Verkorting demissionairiteit

Het is duidelijk dat op dit moment het verschijnsel van de demissionairiteit door de heengezonden bewindspersonen misbruikt wordt in het belang van de voortzetting van hun loopbaanperspectieven. Stuitend is de opstelling van de demissionaire premier Rutte, die zich nu al volledig als NAVO-chef gedraagt maar toch met het Nederlandse regeringsvliegtuig de ene staatsbijeenkomst na de andere internationale conferentie afgaat om militaire bijstand en facilitaties te bereiken onderscheidenlijk ten behoeve van de Ukraïne – géén NAVO-partner en voorshands geen EU-genoot – en van de staat Israël, verwikkeld in het voorshands onoplosbare gewapend conflict met een volkerenrechtelijke niet-erkende supranationale organisatie als HAMAS.

In beide gevallen presenteert Rutte zich ongeremd als de regeringsleider, die hij staatsrechtelijk niet meer is. Een demissionair kabinet heeft slechts de administrering van de lopende zorgtaken van de staat te bewaken onder voortdurende curatele van de volksvertegenwoordiging die de voorzitter van de voorshands niet verder bevoegde ministerraad naar believen op ieder moment en op ieder punt mag terugfluiten. We zagen al de vaandelvlucht van verschillende ministers uit dit demissionaire kabinet, die ingezet werd op ieder moment dat zich een passende vacature voordeed.

De kandidaat geneerde zich nergens voor, schortte op de meest conveniërende termijn ieder overleg met de Tweede Kamer op en was verdwenen naar betere en hogere posities, waarbij zowel het gedrag van Wobke Hoekstra en die van Ernst Kuipers nog wel het schokkendst was. De eerste was verdwenen als minister van buitenlandse Zaken en de tweede van Volksgezondheid, welzijn en sport zonder dat de portefeuilleoverdracht tijdig, regelmatig en met inachtneming van het eerbiedigingsbeginsel betreffende lopende contracten, afrekeningen en toezeggingen was geregeld.
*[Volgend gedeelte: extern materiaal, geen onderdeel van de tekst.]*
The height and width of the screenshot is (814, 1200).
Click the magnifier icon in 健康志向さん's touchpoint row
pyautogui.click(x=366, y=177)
Het kabinet zorgde zelf voor een passende vervanging zonder de Kamer iets te vragen. Daarmee voldongen feiten bewerkstelligend, die, dat zij erkend, die Kamer ook eigenlijk wel weer billijkend aanvaardde. Daarmee het licht op groen zettend voor nog meer van dat soort personeelswisselingen, ingevuld door onbekende en vaak onvoorbereide personages die er het beste maar van moesten zien te maken. Het is begrijpelijk, omdat het ministerschap niet veel meer lijkt te zijn dan een opstap voor een nog mooiere en nog beter betaalde of geremunereerde positie, van waaruit men wellicht de BV Nederland ook nog eens flink kan dwarszitten.

Het secretariaat-generaal van de NAVO is daar een eclatant voorbeeld van. De minister Luns zat nadat hij die positie had binnengehaald Nederland vindingrijk sarrend dwars, omdat het – ook toen al – niet voldeed aan de financiële plichten die verbonden zijn aan het NAVO-lidmaatschap. Een gekoesterde traditie, overigens, sedert de oprichting van dat militaire alliantie-genootschap. De leden van de Kamers aanvaarden dit. Omdat zij desgevallend hetzelfde plegen te doen en hun lidmaatschap van dit soevereine lichaam zonder bedenking inwisselen voor betere bestuurlijke banen of posities om te lobbyen ten behoeve van bedrijfsleven of non-gouvernementele organisaties.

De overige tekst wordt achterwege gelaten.